El tiempo acelerado
Y es nos hemos acostumbrado al tiempo acelerado, a que todo pase en un instante. Con la perspectiva que da estar días en un hospital, observando como los cuerpos se toman su tiempo para curarse, y como los médicos razonan de tres días en tres días, las prisas de "ahí fuera" dan que pensar. Sin ir más lejos, observo desde la distancia, y a través de los medios las sentencias sobre el éxito o el fracaso del iPad... ¡que se empezó a vender apenas anteayer!.

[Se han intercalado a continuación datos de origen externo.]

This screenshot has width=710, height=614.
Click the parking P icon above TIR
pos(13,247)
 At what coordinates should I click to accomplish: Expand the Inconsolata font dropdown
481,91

Dando clases en ESADE, a menduo tengo que invitar a los participantes en mis clases a que se tomen el tiempo necesario:
- En el inicio de una empresa, cuando empieza a sacar su propuesta de valor a la calle (producto, servicio y todo lo demás), en un primer tiempo, lo más importante no es vender, es aprender. Los comerciales tienen que frenar sus ansias de venta, y centrarse en escuchar al mercado, en ver qué hace falta para que su propuesta de valor triunfe: ¿tengo todo lo necesario para vender el producto (servicio de instalación y de customización, servicio post-venta, servicios adicionales...)?¿son mis socios de canal los adecuados?. Acelerar las cosas sólo lleva a salir al mercado con algo menos de lo que podemos ofrecer, y que por ello será menor valorado por éste, y a correr el riesgo de no satisfacer y por ello "quemar" a clientes estratégicos.
- Cada vez más los productos y los servicios necesitan de un "ecosistema" para desarrollarse. Volviendo al ejemplo del iPad, probablemente no tendremos la justa medida de su valor, y por tanto de su éxito hasta que alrededor de él se haya desarrollado un mundo propio. Veremos si el iPad es la revolución que unos anuncian, o el fracaso que otros vaticinan, cuando los usuarios hayan podido disfrutar del mismo en todo su esplendor, con todos los servicios añadidos en marcha y rodados: una buena biblioteca de títulos disponible en la "librería online", películas y vídeos para el iPad en iTunes, aplicaciones y juegos específicas, buena cobertura y servicio de las redes wifi / 3G ... De hecho, en el caso del iPad, hace un año los foros de tecnología estaban al reojo vivo con las noticias de su lanzamiento, y muchos de ellos se preguntaban a qué estaba Apple esperando para lanzar el producto. Y probablemente estaba esperando a cerrar acuerdos con proveedores de contenidos (libros, películas, "apps", juegos) que le darían todo su sentido al iPad. Esta es una lección que Apple aprendió muy bien con el iPod, el secreto no está en la tecnología que hay dentro del producto, si no en el entorno de uso y disfrute de su posible consumidor (desde poder descargar música en iTunes hasta tener los accesorios más "cool" del mercado). Y todo esto lleva su tiempo.
La economía "financiera" con su presión de resultados trimestrales, y la ilusión de las fortunas que se hacen y se deshacen en segundos, nos ha arrastrado a todos a un mundo de prisas y de exigencias temporales imposibles. Todo tiene que ser ahora, ya: los nuevos miembros de un equipo tienen que dar resultados en tres meses, los productos y servicios tienen que ser lanzados en seis meses, y un ser éxito a los cuatro... todo cada vez más rápido, y muchas veces, peor.
¿Cuantos fracasos nos ahorraríamos si no tuviéramos tanta prisa?